VAST Becoming Core AI Data Platform

Diving deeper into

Renen Hallak, CEO of VAST Data, on AI agents creating infinite storage demand

Interview
Even the big clouds are talking to us about adopting our stack because they realize how large an undertaking it is
Analyzed 5 sources

This reveals that VAST is trying to become infrastructure that clouds standardize on, not just a storage vendor they buy from. The reason is simple, VAST is packaging storage, metadata, database, and data processing into one system for AI workloads, which is much harder for a cloud to assemble from separate parts than a normal file store. That is why the company sells into million dollar deployments, and why cloud providers and GPU clouds are treating it like a core layer of the AI stack rather than an accessory.

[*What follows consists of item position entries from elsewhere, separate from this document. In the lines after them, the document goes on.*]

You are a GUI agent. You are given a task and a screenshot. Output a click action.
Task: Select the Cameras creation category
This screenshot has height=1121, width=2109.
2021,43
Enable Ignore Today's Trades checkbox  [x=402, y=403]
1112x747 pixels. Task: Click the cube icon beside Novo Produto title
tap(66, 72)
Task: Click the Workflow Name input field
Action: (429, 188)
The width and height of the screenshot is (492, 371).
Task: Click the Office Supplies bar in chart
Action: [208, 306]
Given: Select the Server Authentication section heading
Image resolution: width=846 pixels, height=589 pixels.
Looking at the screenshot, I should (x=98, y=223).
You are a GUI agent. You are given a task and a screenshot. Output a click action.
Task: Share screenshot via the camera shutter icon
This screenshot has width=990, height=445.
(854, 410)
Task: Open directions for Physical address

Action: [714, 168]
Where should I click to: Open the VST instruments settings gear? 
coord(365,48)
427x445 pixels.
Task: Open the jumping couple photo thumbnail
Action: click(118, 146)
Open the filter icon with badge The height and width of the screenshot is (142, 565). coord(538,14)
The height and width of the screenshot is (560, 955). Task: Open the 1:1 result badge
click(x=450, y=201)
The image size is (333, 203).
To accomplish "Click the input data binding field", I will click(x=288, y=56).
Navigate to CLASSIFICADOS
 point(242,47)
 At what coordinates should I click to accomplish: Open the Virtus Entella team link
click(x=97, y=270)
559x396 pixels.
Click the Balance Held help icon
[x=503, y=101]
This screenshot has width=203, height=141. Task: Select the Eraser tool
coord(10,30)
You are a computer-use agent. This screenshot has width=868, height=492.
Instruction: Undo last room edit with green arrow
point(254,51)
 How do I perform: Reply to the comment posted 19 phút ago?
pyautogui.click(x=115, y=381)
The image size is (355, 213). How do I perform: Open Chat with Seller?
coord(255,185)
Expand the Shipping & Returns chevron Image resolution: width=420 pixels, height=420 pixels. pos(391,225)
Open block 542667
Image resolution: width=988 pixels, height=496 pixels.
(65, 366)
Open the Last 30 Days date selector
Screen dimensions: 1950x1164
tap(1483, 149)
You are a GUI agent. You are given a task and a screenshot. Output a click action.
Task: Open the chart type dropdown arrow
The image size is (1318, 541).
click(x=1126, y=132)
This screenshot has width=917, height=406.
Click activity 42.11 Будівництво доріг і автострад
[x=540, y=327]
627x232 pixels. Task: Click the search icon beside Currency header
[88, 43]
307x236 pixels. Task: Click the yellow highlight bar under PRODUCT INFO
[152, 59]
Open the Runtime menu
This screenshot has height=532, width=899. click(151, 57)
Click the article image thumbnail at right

  • The product is broader than storage. A team can keep raw files, query them with SQL, search metadata, and run Spark or Python jobs on the same platform. That matters for clouds because AI customers do not want separate systems for object storage, cataloging, vector data, and preprocessing.
  • The closest competition still comes from fragmented stacks. WEKA and DDN focus more narrowly on high performance AI storage, while Pure, Dell, NetApp, and IBM bring legacy enterprise storage. VAST is trying to win by collapsing several budget lines into one purchase, which makes internal builds less attractive even for very large operators.
  • The clearest proof point is cloud distribution. VAST says its platform spans AWS, Azure, and Google Cloud through DataSpace, and it signed a $1.17 billion commercial agreement with CoreWeave in November 2025 to serve as the primary data platform for its GPU cloud. That is the kind of role a hyperscaler or neo cloud would only outsource if building it themselves was slower or weaker.

Going forward, the market is likely to split between basic cloud storage and AI native data platforms that keep GPUs fed and data usable across training and inference. If VAST keeps landing cloud and GPU provider relationships, it moves up from selling boxes and software into becoming a control point for how AI data is stored, queried, and processed at scale.